__Directive__
Copy the rows below, switching each "Instruction" to "Goal" and changing nothing else. Leave the pictures out.

__Extracted material__
★ ★ ★ ★ ★

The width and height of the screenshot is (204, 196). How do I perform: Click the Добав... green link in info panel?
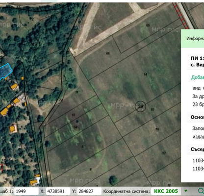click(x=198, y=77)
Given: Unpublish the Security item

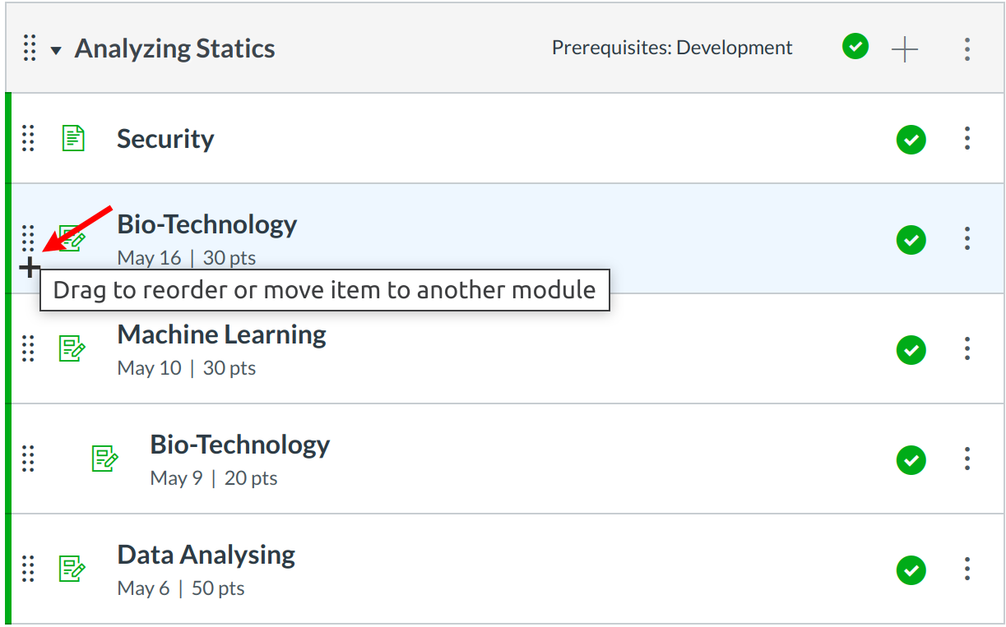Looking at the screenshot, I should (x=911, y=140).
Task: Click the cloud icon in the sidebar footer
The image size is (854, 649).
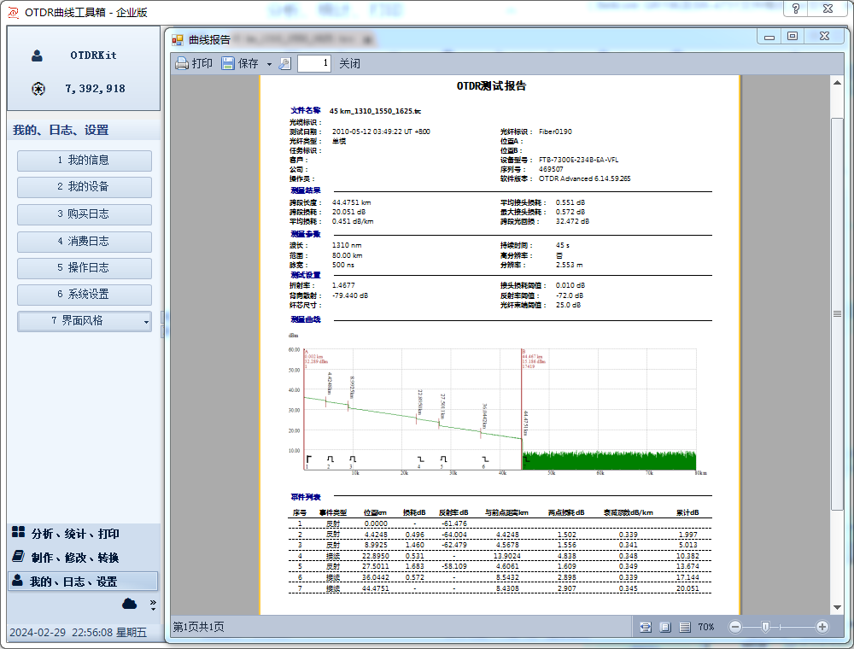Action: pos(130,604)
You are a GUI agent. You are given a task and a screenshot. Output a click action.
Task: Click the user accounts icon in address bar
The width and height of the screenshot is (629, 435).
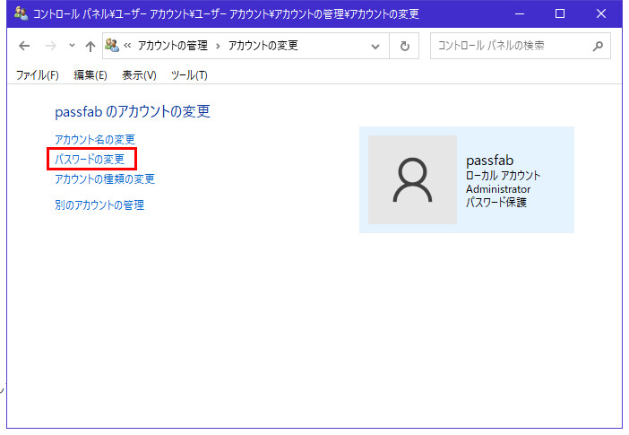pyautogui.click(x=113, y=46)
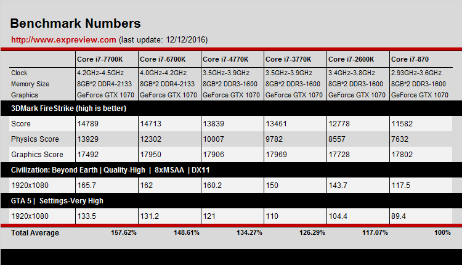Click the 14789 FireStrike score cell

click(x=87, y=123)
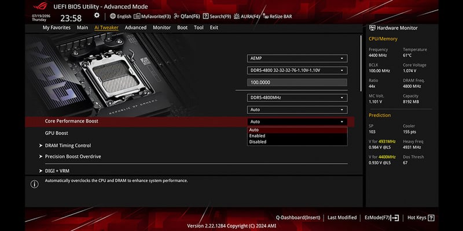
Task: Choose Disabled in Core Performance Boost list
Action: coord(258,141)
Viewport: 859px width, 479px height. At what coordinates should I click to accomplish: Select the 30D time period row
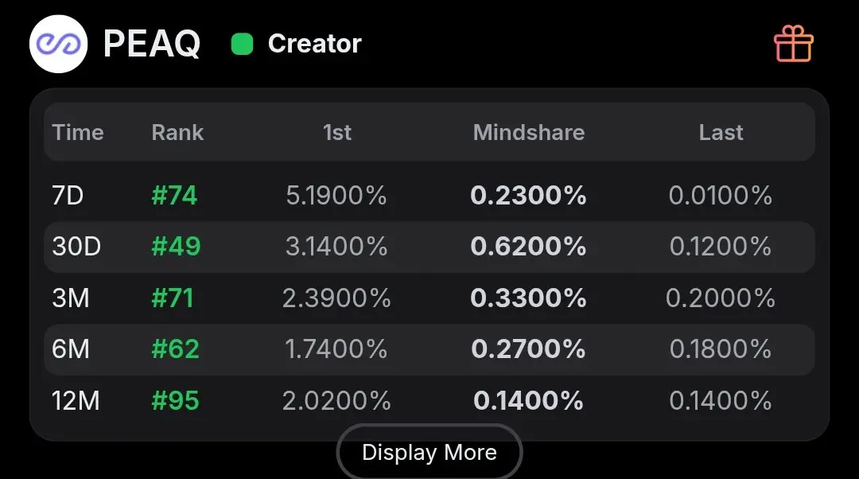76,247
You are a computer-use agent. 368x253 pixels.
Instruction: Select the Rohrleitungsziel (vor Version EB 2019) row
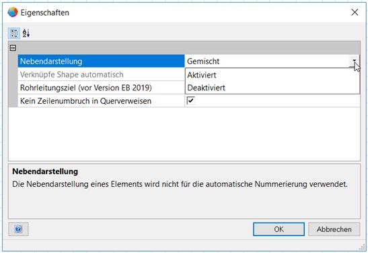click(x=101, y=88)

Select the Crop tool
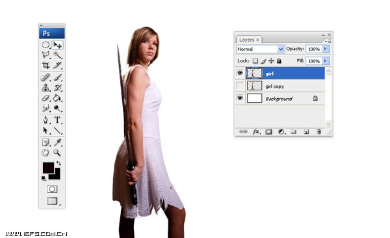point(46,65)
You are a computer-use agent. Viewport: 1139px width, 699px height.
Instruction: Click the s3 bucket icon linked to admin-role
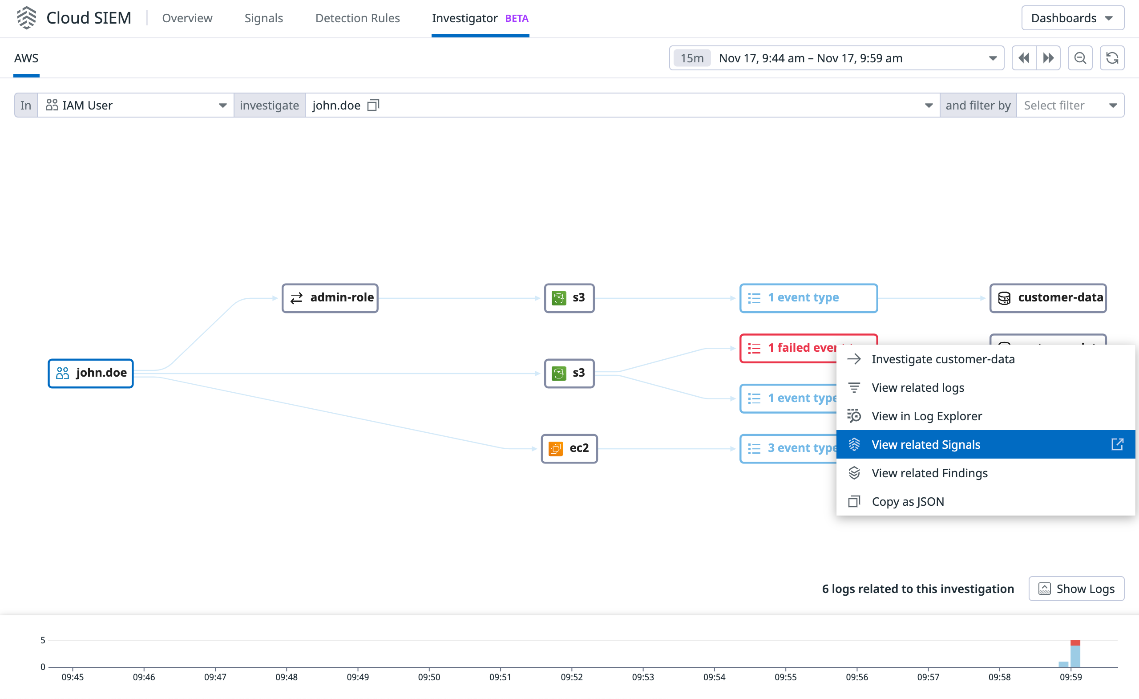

★ ★ ★ ★ ★

__Solution__
The width and height of the screenshot is (204, 196). How do I perform: Click the Добав... green link in info panel?
click(x=198, y=77)
Given: Unpublish the Security item

Looking at the screenshot, I should (x=911, y=140).
Task: Click the cloud icon in the sidebar footer
The image size is (854, 649).
Action: pos(130,604)
You are a GUI agent. You are given a task and a screenshot. Output a click action.
Task: Click the user accounts icon in address bar
The width and height of the screenshot is (629, 435).
pyautogui.click(x=113, y=46)
Click the 14789 FireStrike score cell

click(x=87, y=123)
Task: Choose Disabled in Core Performance Boost list
Action: coord(258,141)
Viewport: 859px width, 479px height. At what coordinates should I click to accomplish: Select the 30D time period row
76,247
You are a computer-use agent. 368x253 pixels.
Goal: Select the Rohrleitungsziel (vor Version EB 2019) row
click(x=101, y=88)

Select the Crop tool
point(46,65)
You are a computer-use agent. Viewport: 1139px width, 699px height.
Goal: Click the s3 bucket icon linked to admin-role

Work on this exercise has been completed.